MEMORANDUM AND ORDER

-APPELLANTS.

It is hereby ORDERED that the amended order so appealed from is unanimously modified on the law by granting defendants' motion and dismissing the complaint and by vacating the second and third ordering paragraphs and as modified the amended order is affirmed without costs.

Memorandum:  Plaintiff commenced this action seeking to recover damages for injuries he allegedly sustained when the bicycle he was riding collided with a police vehicle driven by defendant Edward S. Boles (defendant officer).  Shortly before the collision, defendant officer observed a motorist commit a traffic violation and followed the motorist with the intention of giving the driver a verbal warning.  The motorist brought the vehicle to a stop at a red light and, after defendant officer stopped his vehicle behind the motorist, he intermittently moved the vehicle forward into the intersection in an attempt to get the attention of the driver and to speak with her about what he had observed.  Plaintiff entered the intersection on his bicycle with the green light and collided with the police vehicle.  According to defendant officer, the police vehicle was stopped at the time of the collision.  According to plaintiff, defendant officer was moving the police vehicle into plaintiff's path of travel at the time of the collision.
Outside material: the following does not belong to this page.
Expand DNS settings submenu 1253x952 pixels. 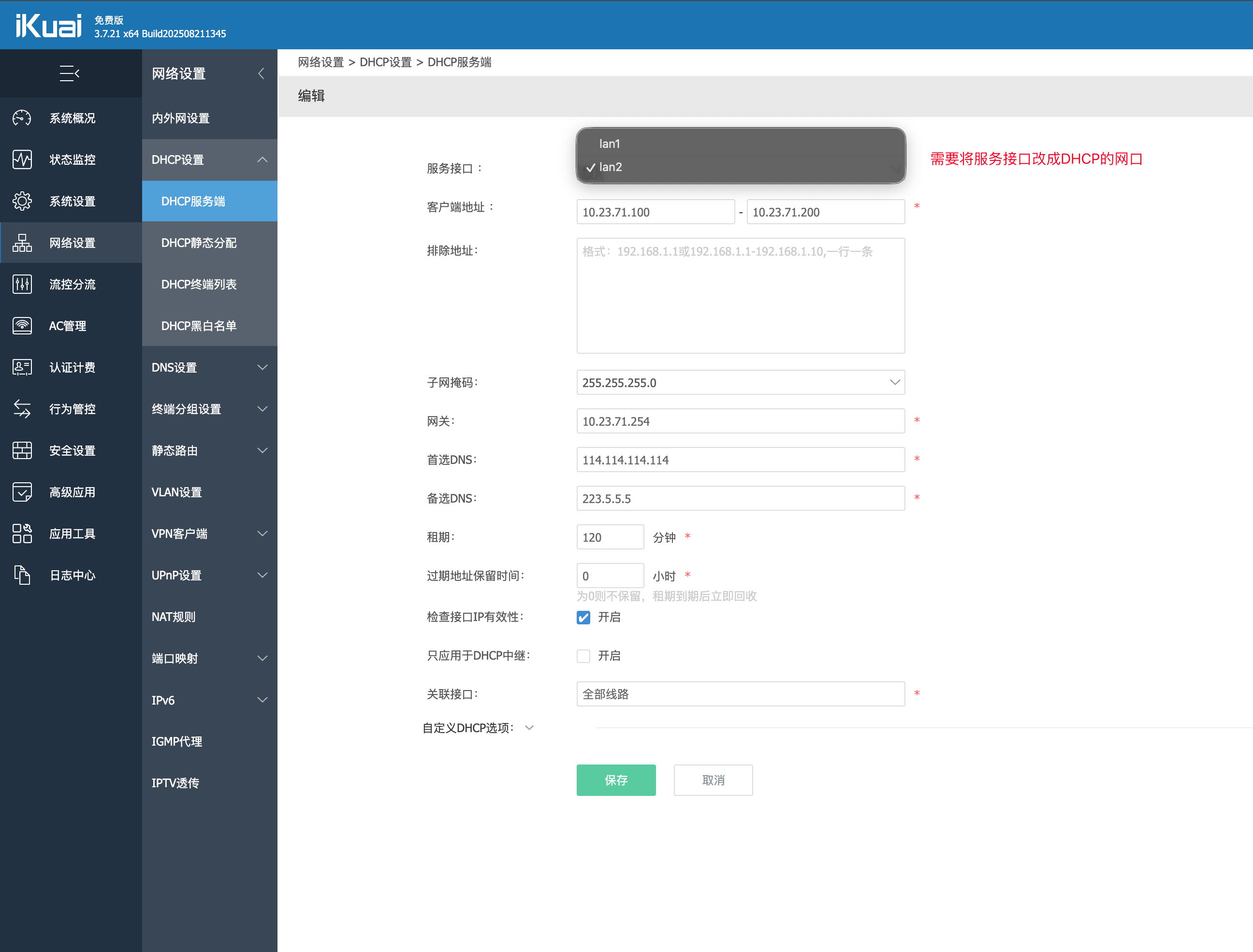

Defendants moved for, inter alia, summary judgment dismissing the complaint on the ground that defendant officer's conduct was measured by the “reckless disregard” standard under Vehicle and Traffic Law

§ 1104 and that his operation of the police vehicle was not reckless as a matter of law.  Plaintiff cross-moved for summary judgment.  Supreme Court determined, inter alia, that there were questions of fact that precluded summary judgment for either party, and the court granted the alternative request for bifurcation in defendants' motion.  We modify the amended order by granting defendants' motion and dismissing the complaint, and by vacating the ordering paragraphs concerning bifurcation.

Initially, we note that there is no dispute that defendant officer was operating an “authorized emergency vehicle” (Vehicle and Traffic Law § 101).  We reject plaintiff's contention that, in determining whether defendant officer's operation of the police vehicle qualifies as an “emergency operation” within the meaning of Vehicle and Traffic Law § 114–b, we should adopt the definition of “pursuit” contained in the operations manual of defendant City of Syracuse Police Department (see Criscione v. City of New York, 97 N.Y.2d 152, 157–158).  Likewise, it is irrelevant whether defendant officer believed he was involved in an emergency operation (see id. at 158).  Contrary to plaintiff's further contentions, we conclude that defendant officer's actions constituted an “emergency operation” as contemplated by Vehicle and Traffic Law § 114–b (see Connelly v. City of Syracuse, 103 AD3d 1242, 1242);  the applicable standard of liability is reckless disregard for the safety of others rather than ordinary negligence (see § 1104[e];  Criscione, 97 N.Y.2d at 154);  and defendants established as a matter of law that defendant officer's conduct did not constitute the type of recklessness necessary for liability to attach (see Szczerbiak v. Pilat, 90 N.Y.2d 553, 556–557).  Plaintiff failed to raise a triable issue of fact to defeat defendants' entitlement to summary judgment dismissing the complaint (see Nikolov v. Town of Cheektowaga, 96 AD3d 1372, 1373;  see generally Zuckerman v. City of New York, 49 N.Y.2d 557, 562).

In light of our determination, we do not reach the parties' remaining contentions.